SpectralNorm(Matrix<T>)
Calculates the spectral norm of a matrix, which is the largest singular value.
public static T SpectralNorm(Matrix<T> matrix)
Parameters
matrixMatrix<T>The matrix for which to calculate the spectral norm.
Returns
- T
The spectral norm of the matrix.
Remarks
For Beginners: The spectral norm measures the maximum "stretching" that a matrix can cause when applied to a vector. It's the largest singular value of the matrix, which indicates how much the matrix can amplify a vector in any direction. In machine learning, this helps understand the stability of algorithms and the conditioning of data.

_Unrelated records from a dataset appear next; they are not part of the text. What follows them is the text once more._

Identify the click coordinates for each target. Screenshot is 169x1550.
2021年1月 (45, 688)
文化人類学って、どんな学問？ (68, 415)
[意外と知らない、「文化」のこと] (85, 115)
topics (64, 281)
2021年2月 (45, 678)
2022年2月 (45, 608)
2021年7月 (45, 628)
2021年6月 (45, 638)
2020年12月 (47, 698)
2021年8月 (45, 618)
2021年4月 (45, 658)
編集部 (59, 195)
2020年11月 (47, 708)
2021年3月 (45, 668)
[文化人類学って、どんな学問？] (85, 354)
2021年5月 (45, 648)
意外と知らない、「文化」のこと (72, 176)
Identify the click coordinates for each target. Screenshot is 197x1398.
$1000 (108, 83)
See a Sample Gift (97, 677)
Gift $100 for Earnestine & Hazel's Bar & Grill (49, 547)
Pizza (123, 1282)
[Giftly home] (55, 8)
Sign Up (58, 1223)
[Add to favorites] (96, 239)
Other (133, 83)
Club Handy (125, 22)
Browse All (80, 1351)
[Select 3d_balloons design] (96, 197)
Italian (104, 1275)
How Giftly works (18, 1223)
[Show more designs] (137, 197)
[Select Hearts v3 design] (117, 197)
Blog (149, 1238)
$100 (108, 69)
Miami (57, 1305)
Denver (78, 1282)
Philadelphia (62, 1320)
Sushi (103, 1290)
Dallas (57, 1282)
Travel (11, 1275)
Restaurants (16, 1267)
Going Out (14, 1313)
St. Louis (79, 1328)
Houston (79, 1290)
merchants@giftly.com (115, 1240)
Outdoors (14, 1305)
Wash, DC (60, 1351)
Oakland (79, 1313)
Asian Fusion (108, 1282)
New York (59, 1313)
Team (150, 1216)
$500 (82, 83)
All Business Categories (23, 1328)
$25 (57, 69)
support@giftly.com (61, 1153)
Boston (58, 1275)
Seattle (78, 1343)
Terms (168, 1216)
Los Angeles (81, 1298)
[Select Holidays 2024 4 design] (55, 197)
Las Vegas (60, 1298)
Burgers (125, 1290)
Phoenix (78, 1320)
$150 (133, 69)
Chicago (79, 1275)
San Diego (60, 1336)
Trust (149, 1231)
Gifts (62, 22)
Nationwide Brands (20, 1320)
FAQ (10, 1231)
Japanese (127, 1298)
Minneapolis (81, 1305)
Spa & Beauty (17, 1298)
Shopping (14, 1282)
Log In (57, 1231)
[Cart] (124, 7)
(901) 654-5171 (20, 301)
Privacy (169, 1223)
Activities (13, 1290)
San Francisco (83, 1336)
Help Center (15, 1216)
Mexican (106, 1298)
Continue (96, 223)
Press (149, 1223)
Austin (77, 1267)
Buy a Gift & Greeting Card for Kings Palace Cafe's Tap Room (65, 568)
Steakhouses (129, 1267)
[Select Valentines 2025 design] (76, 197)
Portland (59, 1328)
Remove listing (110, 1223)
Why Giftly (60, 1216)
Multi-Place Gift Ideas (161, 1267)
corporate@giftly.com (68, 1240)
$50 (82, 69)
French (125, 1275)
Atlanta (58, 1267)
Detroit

TridiagonalSolve(Vector<T>, Vector<T>, Vector<T>, Vector<T>, Vector<T>)
Solves a tridiagonal system of linear equations.
public static void TridiagonalSolve(Vector<T> vector1, Vector<T> vector2, Vector<T> vector3, Vector<T> solutionVector, Vector<T> actualVector)
Parameters
vector1Vector<T>The subdiagonal elements (below the main diagonal).
vector2Vector<T>The main diagonal elements.
vector3Vector<T>The superdiagonal elements (above the main diagonal).
solutionVectorVector<T>The vector where the solution will be stored.
actualVectorVector<T>The right-hand side vector of the system.
Remarks
For Beginners: A tridiagonal matrix is a special type of matrix where non-zero elements are only on the main diagonal and the diagonals directly above and below it. This method efficiently solves equations of the form Ax = b, where A is a tridiagonal matrix. Tridiagonal systems appear in many numerical methods for differential equations and spline interpolation used in machine learning.